Right now, GDX has been strong indicating that there seems to be momentum behind the gold market.
Outlook: Bullish
Figure: 10 Arca Gold Miners to Gold Current Trend
The chart below shows the longer-term historical relationship. The miners have been absolutely punished over the last decade as stock traders have never bought into the current move in gold. That leaves these stocks deeply undervalued and set up for an explosive move when the stock traders accept the big move up in gold is not a quick head fake.
Figure: 11 Arca Gold Miners to Gold Historical Trend
Trade Volume
The final indicator is trade volume on the CME. This is related to, but not exactly tied to open interest. Higher trade volume with flat open interest can mean churn. Higher trade volume can also be met with increases or decreases in open interest if buyers or sellers are in control.

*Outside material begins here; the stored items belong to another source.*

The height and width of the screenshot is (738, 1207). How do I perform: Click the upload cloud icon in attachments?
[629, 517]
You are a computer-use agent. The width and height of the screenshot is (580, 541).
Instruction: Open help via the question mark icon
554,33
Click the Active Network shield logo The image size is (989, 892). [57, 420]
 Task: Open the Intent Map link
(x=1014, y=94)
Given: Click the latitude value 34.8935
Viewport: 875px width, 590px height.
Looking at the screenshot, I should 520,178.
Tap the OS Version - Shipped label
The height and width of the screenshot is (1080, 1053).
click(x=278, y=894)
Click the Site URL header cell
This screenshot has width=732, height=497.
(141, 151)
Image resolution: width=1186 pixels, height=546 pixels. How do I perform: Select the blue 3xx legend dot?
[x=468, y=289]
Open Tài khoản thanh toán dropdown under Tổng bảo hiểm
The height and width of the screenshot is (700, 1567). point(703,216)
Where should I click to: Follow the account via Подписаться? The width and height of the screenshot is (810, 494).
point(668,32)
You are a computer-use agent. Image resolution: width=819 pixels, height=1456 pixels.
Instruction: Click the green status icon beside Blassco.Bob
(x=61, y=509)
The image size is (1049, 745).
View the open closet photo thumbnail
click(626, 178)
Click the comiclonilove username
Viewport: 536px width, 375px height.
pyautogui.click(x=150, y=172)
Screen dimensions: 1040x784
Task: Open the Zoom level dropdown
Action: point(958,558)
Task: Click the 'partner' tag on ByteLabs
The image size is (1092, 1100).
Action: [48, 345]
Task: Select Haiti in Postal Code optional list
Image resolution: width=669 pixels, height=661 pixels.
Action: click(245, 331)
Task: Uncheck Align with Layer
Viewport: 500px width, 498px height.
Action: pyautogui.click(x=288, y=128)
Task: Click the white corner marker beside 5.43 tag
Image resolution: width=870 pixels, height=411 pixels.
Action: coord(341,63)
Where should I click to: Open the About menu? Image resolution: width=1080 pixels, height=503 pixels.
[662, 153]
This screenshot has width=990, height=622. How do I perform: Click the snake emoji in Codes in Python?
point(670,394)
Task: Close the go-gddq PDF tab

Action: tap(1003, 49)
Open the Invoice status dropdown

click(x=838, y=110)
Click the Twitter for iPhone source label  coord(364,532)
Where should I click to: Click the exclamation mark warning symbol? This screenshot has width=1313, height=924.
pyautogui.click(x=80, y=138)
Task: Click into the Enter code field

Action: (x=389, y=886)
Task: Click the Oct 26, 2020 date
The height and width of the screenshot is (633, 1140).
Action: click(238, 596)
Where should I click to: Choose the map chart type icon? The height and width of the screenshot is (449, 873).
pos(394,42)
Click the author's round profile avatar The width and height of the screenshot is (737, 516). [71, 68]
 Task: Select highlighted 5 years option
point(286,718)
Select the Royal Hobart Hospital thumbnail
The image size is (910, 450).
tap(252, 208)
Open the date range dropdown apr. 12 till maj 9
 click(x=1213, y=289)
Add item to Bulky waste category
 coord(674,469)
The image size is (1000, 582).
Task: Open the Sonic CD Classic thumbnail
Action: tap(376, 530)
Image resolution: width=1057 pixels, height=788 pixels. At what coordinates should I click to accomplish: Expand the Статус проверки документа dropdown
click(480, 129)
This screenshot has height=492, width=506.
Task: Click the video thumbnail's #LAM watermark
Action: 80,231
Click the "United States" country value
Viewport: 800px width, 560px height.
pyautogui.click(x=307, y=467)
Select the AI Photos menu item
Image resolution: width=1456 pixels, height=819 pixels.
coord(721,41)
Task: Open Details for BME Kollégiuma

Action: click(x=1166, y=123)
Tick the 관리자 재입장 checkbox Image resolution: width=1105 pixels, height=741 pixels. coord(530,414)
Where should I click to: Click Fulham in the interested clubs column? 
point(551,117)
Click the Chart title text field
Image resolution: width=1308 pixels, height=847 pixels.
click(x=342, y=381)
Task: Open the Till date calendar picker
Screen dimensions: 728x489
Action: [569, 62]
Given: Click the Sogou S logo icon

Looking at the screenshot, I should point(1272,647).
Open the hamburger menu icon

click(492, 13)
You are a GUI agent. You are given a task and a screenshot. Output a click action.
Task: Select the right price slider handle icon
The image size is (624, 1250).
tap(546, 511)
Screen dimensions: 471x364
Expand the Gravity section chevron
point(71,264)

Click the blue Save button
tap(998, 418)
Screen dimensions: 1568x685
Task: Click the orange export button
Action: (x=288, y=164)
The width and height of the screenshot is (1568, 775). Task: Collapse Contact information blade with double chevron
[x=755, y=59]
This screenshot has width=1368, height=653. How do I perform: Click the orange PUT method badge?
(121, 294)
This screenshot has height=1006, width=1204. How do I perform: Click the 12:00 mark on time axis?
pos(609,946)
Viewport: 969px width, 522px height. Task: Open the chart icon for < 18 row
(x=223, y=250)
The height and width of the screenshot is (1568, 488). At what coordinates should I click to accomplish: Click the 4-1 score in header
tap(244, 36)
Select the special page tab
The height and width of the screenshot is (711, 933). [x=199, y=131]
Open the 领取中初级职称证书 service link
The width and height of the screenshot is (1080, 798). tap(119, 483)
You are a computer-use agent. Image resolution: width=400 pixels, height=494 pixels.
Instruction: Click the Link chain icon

In gold, the new high prices have NOT been driven by elevated volume. It’s quite shocking to see how normal the market looks as the price has exploded higher this year.
Outlook: Bullish
Figure: 12 Gold Volume and Open Interest
Silver is in the same boat, reaching new highs with average volume.
Outlook: Bullish
Figure: 13 Silver Volume and Open Interest
Conclusion
Gold has been on fire recently. New high is followed by a new high seemingly every month. As we stand today, the only concern in all this data is that all indicators are overwhelmingly bullish. Usually, the data shows a mixed bag. Instead:
- Price action is breaking through resistance
- Moving averages are confirming a bullish posture
- Open Interest is not frothy
- Retail is not participating
- Margin Rate increases have not slowed the price advance
- Trade Volume is not elevated or below average
- The gold miners are finally showing strength
The one thing not discussed above is the Central Bank behavior, and that is where a ton of buying has come from. Futures and ETFs are not showing a ton of activity so it’s clear that this not a frothy market ready to run out of steam like 2011. However, if Central Banks suddenly stop buying, it could cause issues.